Microfibril-associated glycoprotein 4 forms octamers that mediate interactions with elastogenic proteins and cells

Abstract

AbstractMicrofibrillar-associated protein 4 (MFAP4) is a 36-kDa extracellular glycoprotein with critical roles in human pathologies, including fibrosis in several organ systems, chronic obstructive pulmonary disease, and cardiovascular disorders. In elastic tissues such as arteries, lungs, and skin, MFAP4 associates with microfibrils and elastic fibres, which are the central extracellular fibres affected in thoracic aneurysms. MFAP4 directly interacts with elastogenic proteins, including fibrillin-1 and tropoelastin, and with cells via integrins. MFAP4 multimerisation represents a critical hallmark required for its physiological and pathological properties. However, molecular details and functional consequences of MFAP4 multimerisation are lacking.Here we present a cryo-electron microscopy structure of human MFAP4. In the presence of calcium, MFAP4 assembles as an octamer with D2 point group symmetry, where two sets of homodimers constitute the top and bottom halves of each octamer. Each of the homodimers is linked together by an inter-molecular disulfide bond. An engineered C34S missense mutation in MFAP4 prevented disulfide-bond formation between monomers, but the mutant formed octamers similar to wild type MFAP4. The atomic model, built into the 3.55 Å cryo-EM map, suggests that several salt-bridges are important for interactions within and between homodimers, while non-polar interactions are important for octamer halves to assemble.

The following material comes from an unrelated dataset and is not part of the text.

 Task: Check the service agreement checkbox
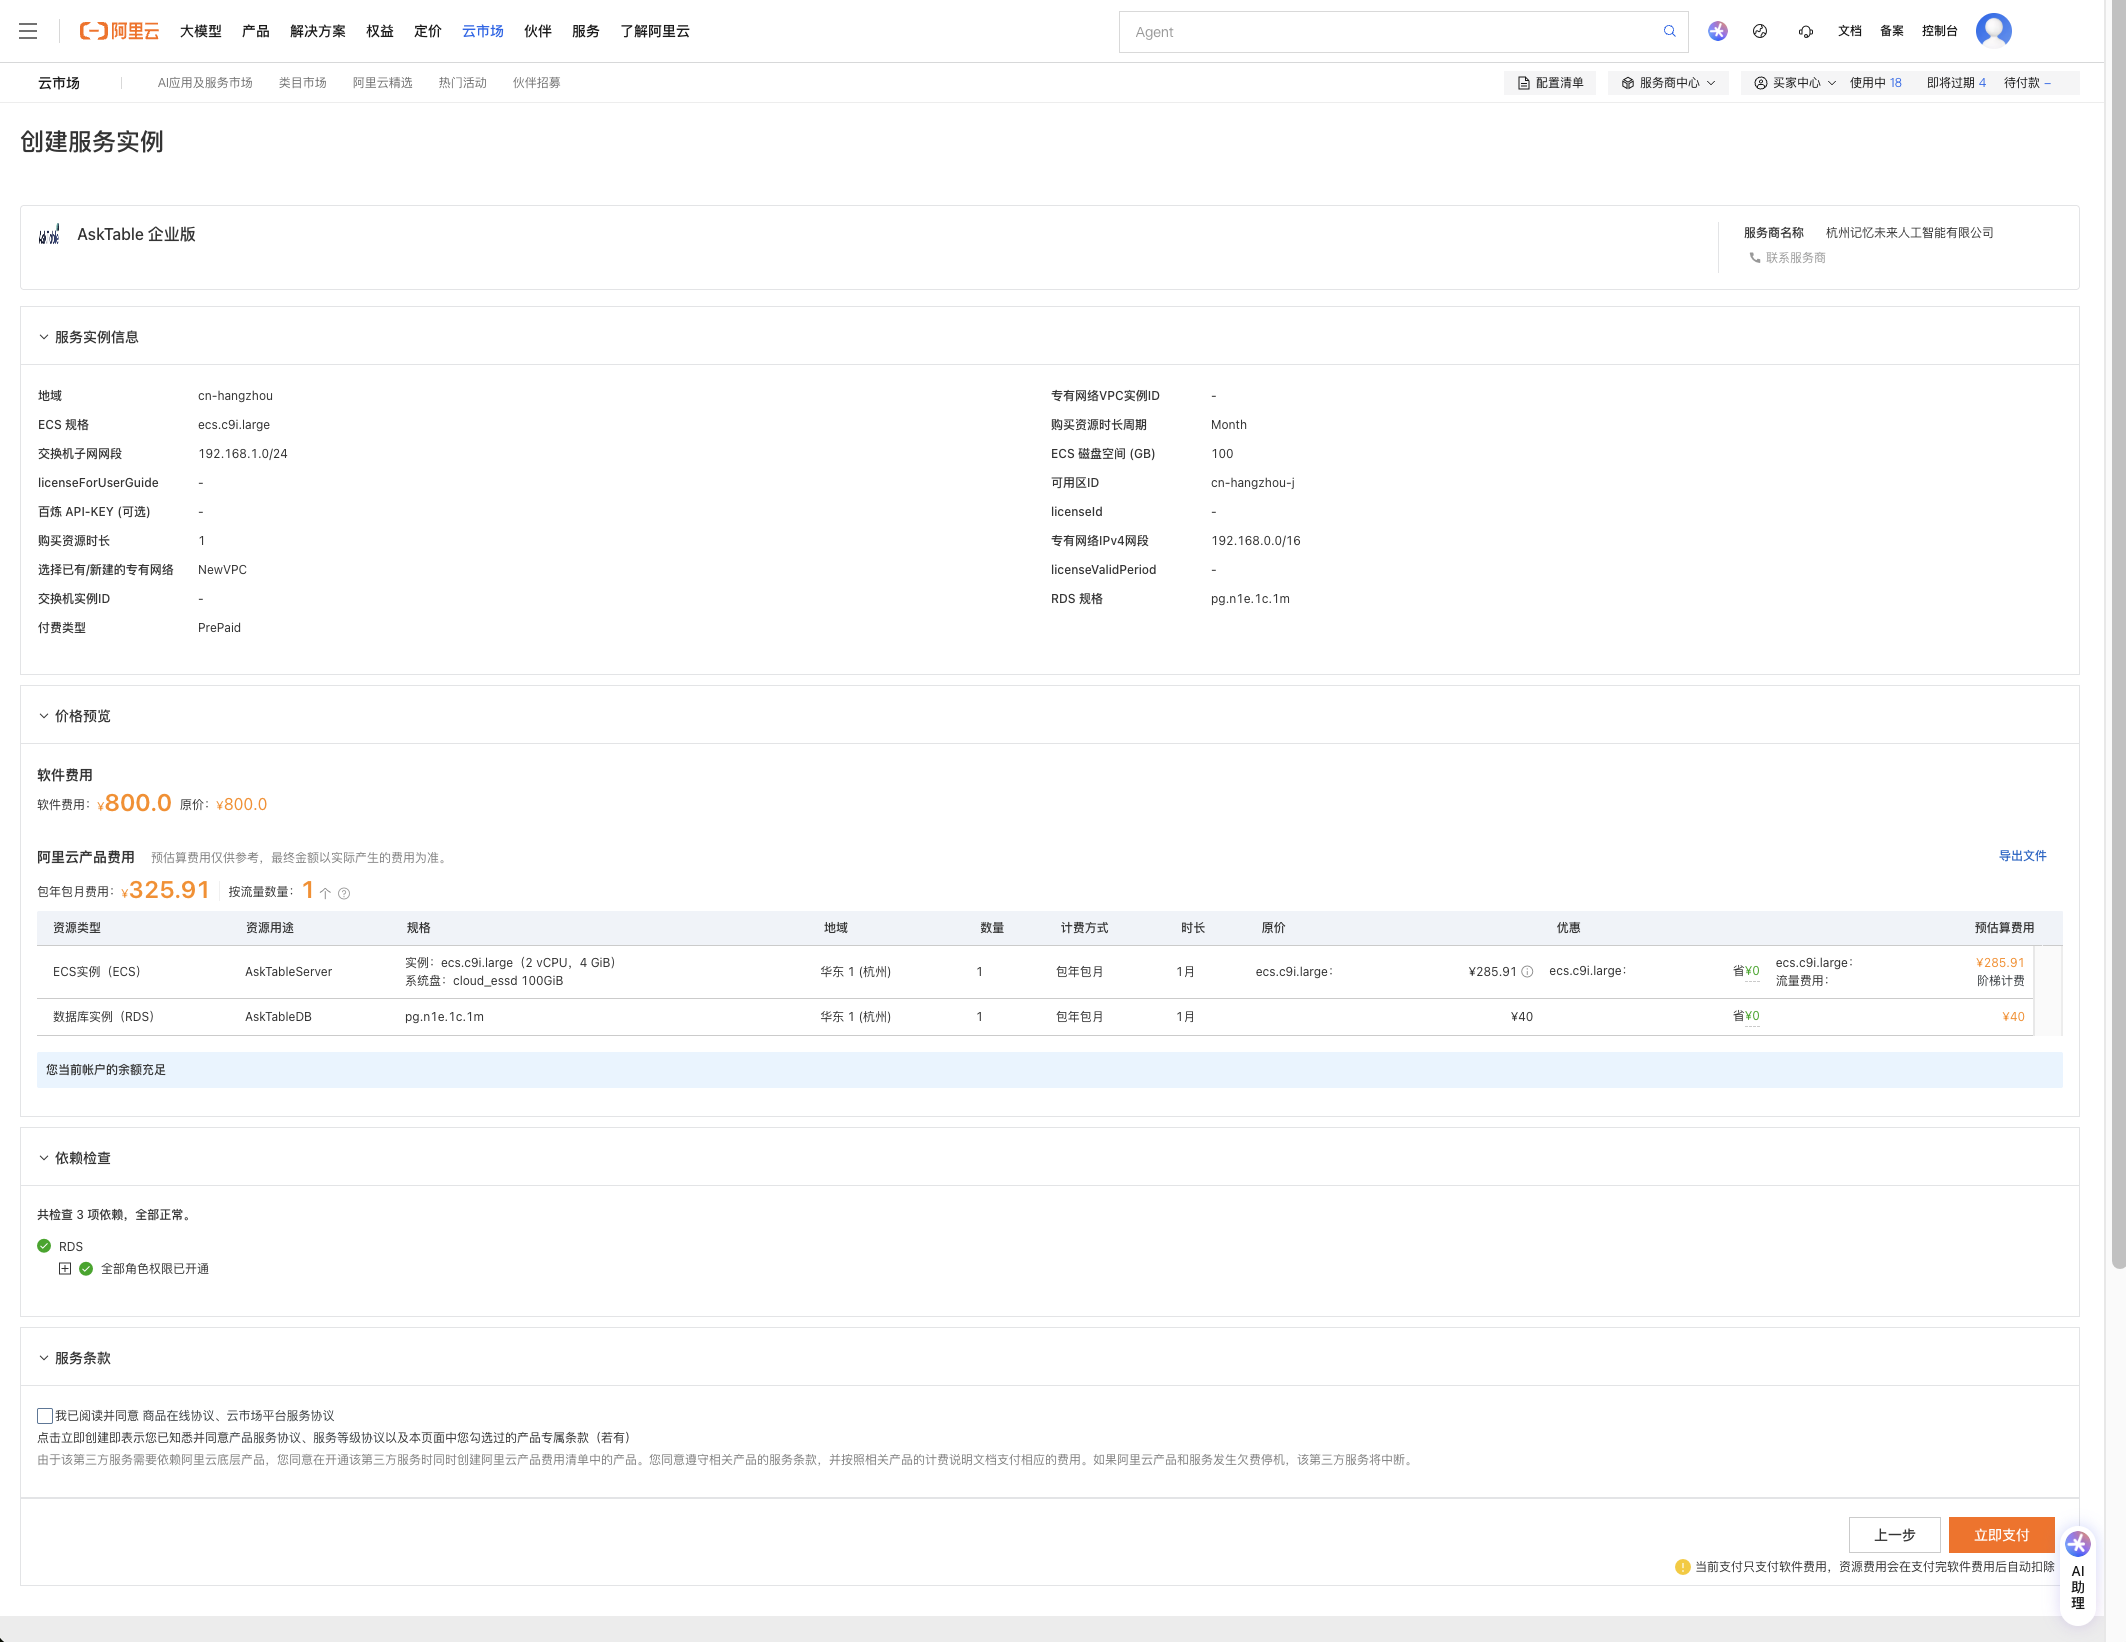point(45,1416)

In the absence of calcium, MFAP4 dissociates into tetramers, representing the top/bottom halves of the octamers. Binding studies with elastogenic proteins, including fibrillin-1, tropoelastin, LTBP4, and small fibulins showed that MFAP4 has multiple surfaces for protein-protein interactions, which depend upon the higher-order assembly of MFAP4. While the disulfide-bond mediated by C34S contributes little to those protein interactions, it modulated cell interaction. When MFAP4 forms assemblies with fibrillin-1, it abrogates MFAP4 interactions with cells. Overall, the study provides detailed molecular structure-function relationships of MFAP4 interactions with elastogenic proteins and cells.